# Speedfan unable to adjust speed of fans?



## Walter Odim (Jun 29, 2008)

EVGA Precision works fine, but wanted to make the switch to Speedfan as it's less resource heavy.

I am using a P5N-T Deluxe Motherboard with a GTX 280 graphics card, and when I try to increase fan speeds it does absolutely nothing and later reverts back to the default of 40%. I haven't touched BIOS, or anything like that.

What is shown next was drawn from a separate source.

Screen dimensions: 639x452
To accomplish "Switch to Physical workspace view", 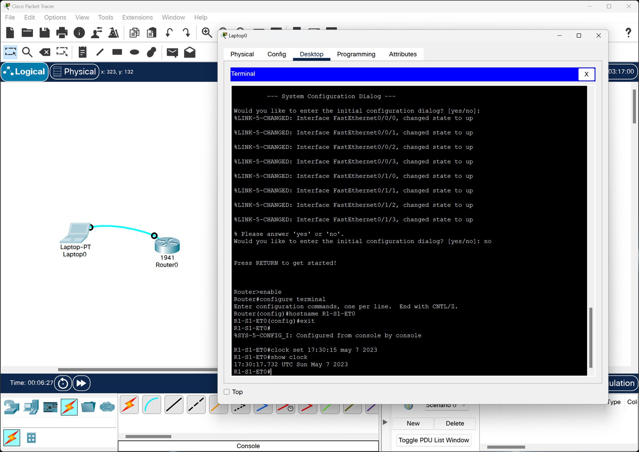I will click(75, 72).
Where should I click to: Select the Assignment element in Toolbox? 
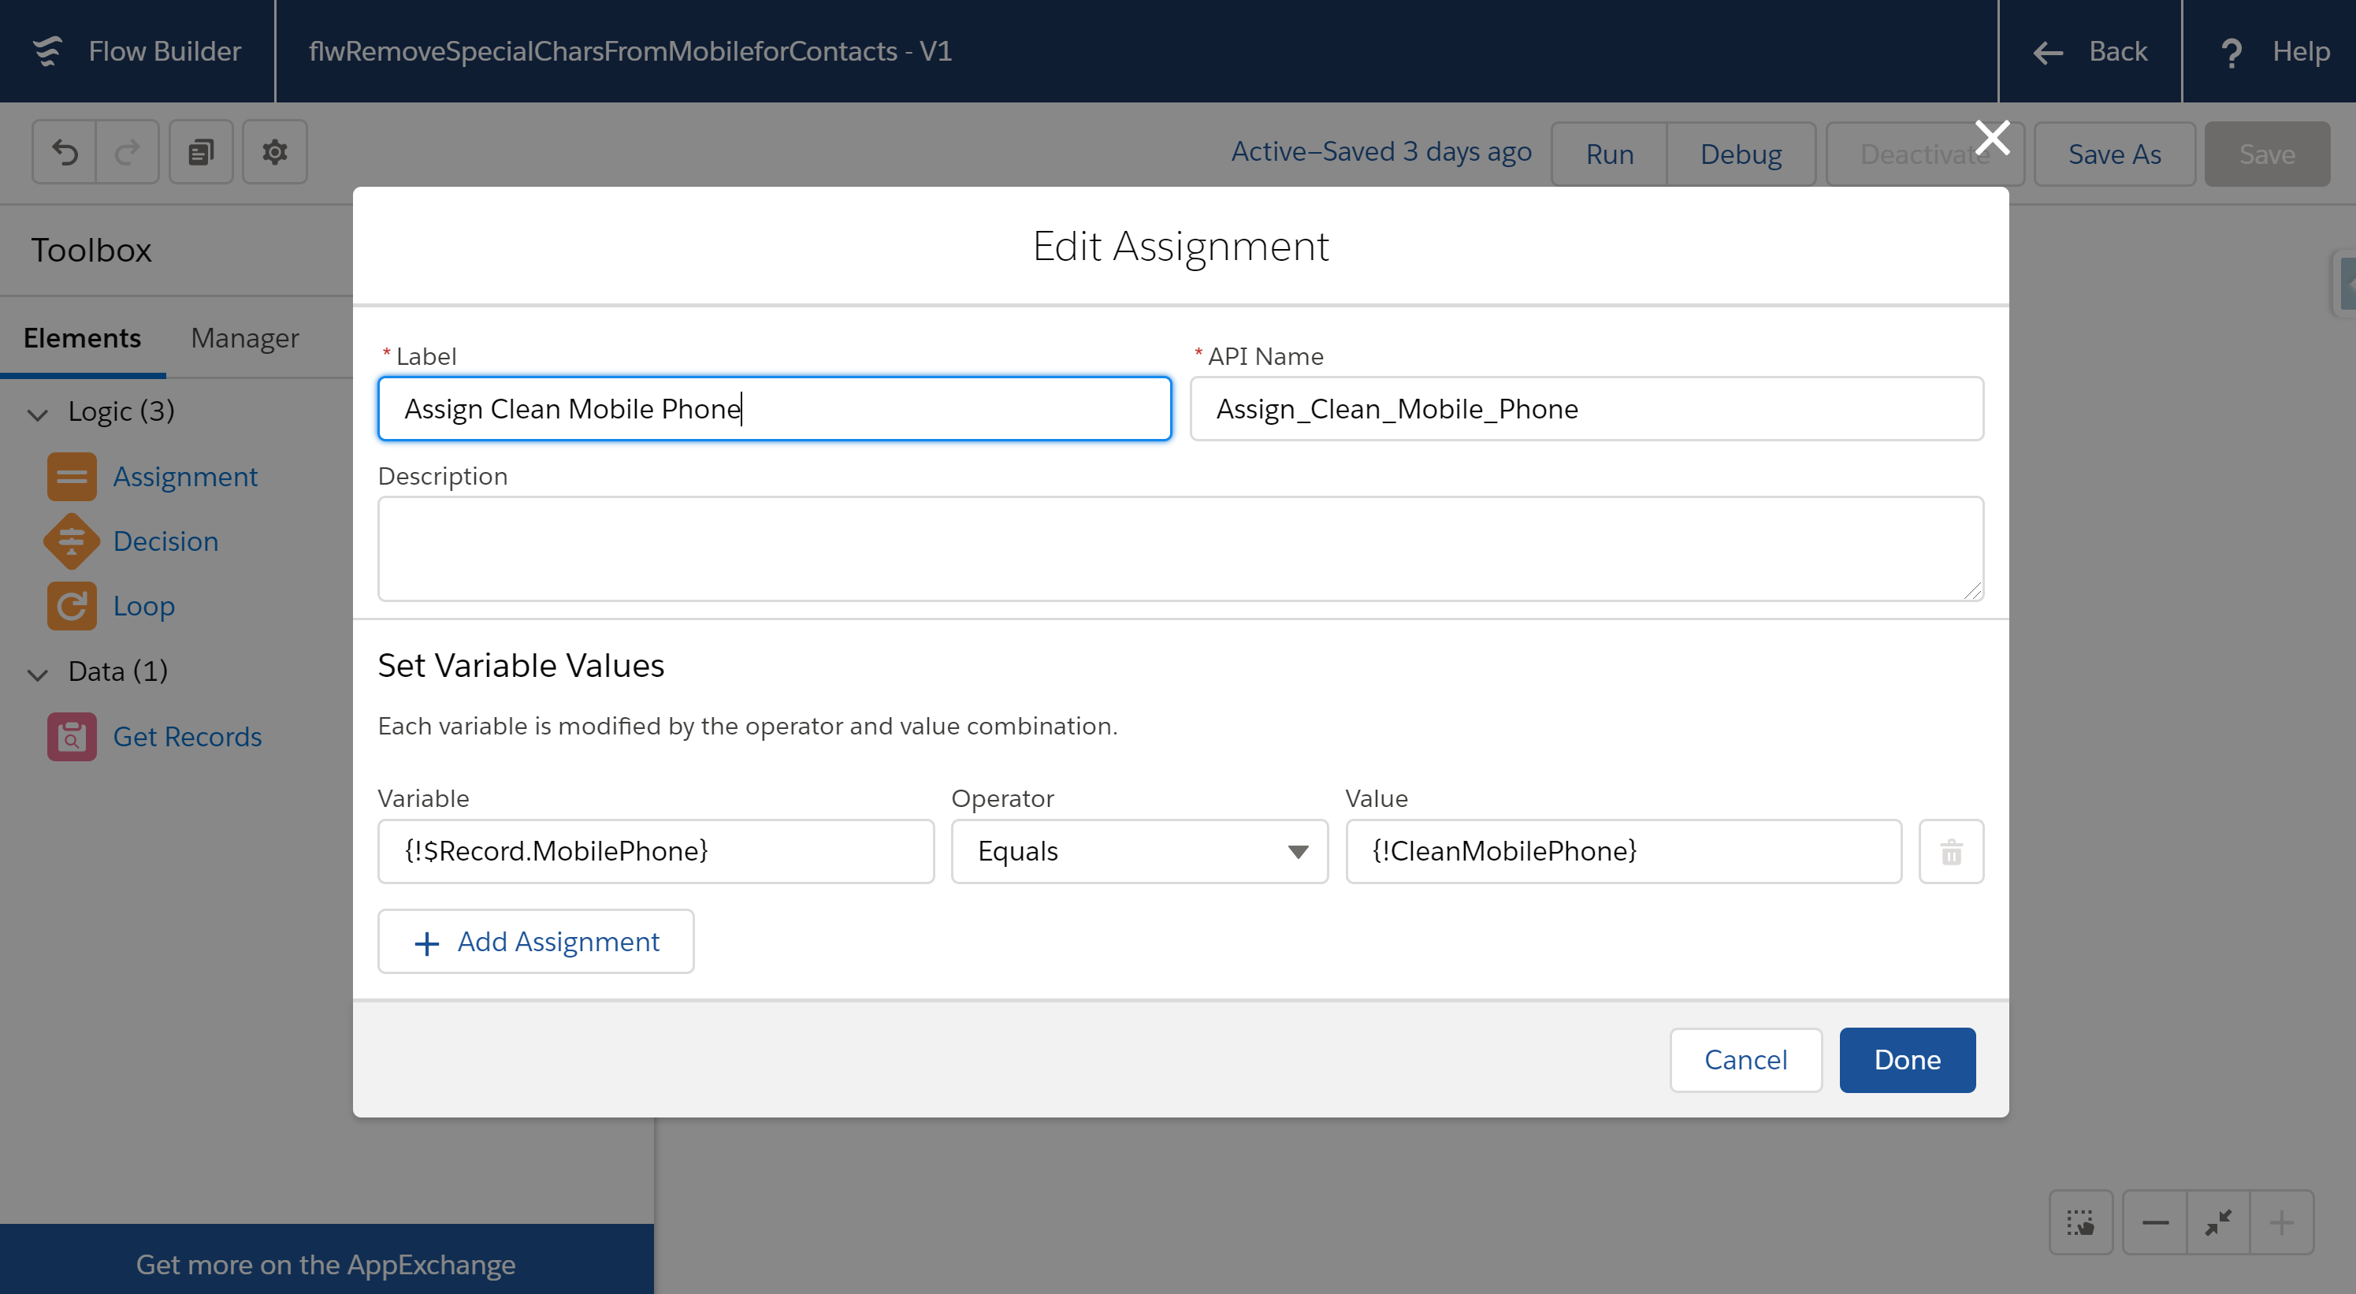[184, 476]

Any suggestions as to any troubleshooting I can do? Or have I missed something painfully obvious in the installation?

Thanks.

(Wasn't sure if this was the right forum to place it in, but couldn't find anywhere appropriate!)


----------



## Tyree (May 10, 2009)

Speedfan can have problems with some PC configurations.
Do you have a heat issue with the GPU?

PC Specs?
Prebuilt- Brand Name & Model NUmber
Custom build- Brand & Model of the Mobo-CPU-RAM-GPU-PSU.


----------



## Walter Odim (Jun 29, 2008)

Tyree said:


> Speedfan can have problems with some PC configurations.
> Do you have a heat issue with the GPU?
> 
> PC Specs?
> ...


Custom Build -

Mobo: Asus P5N-t Deluxe (running on BIOS revision 1201)
CPU: Intel Core 2 Quad (q9550)
GPU: Nvidia GTX 280


PSU and RAM I'm not sure how to check without opening up my case (and the power supply is very fiddley to get to as it's in a separate compartment in the case which can't open without taking out the motherboard).

I'm not sure if it is a heat issue that I am experience, but when using 3d applications (games, primarily) the screen will artifact (somewhat like this http://www.playtool.com/pages/artifacts/graphicscardmemory3.gif but can be multicoloured, it is usually green). Upon restarting, the PC is immediately stable again. (Until I've been playing a game again, in which case it may artifact after about 3 minutes... or not at all, it's entirely random!)

However, the card is only getting up to about 80c under load, which I read was stable enough. I cannot RMA it is my warranty has literally just ended, so I presumed it was a heating issue.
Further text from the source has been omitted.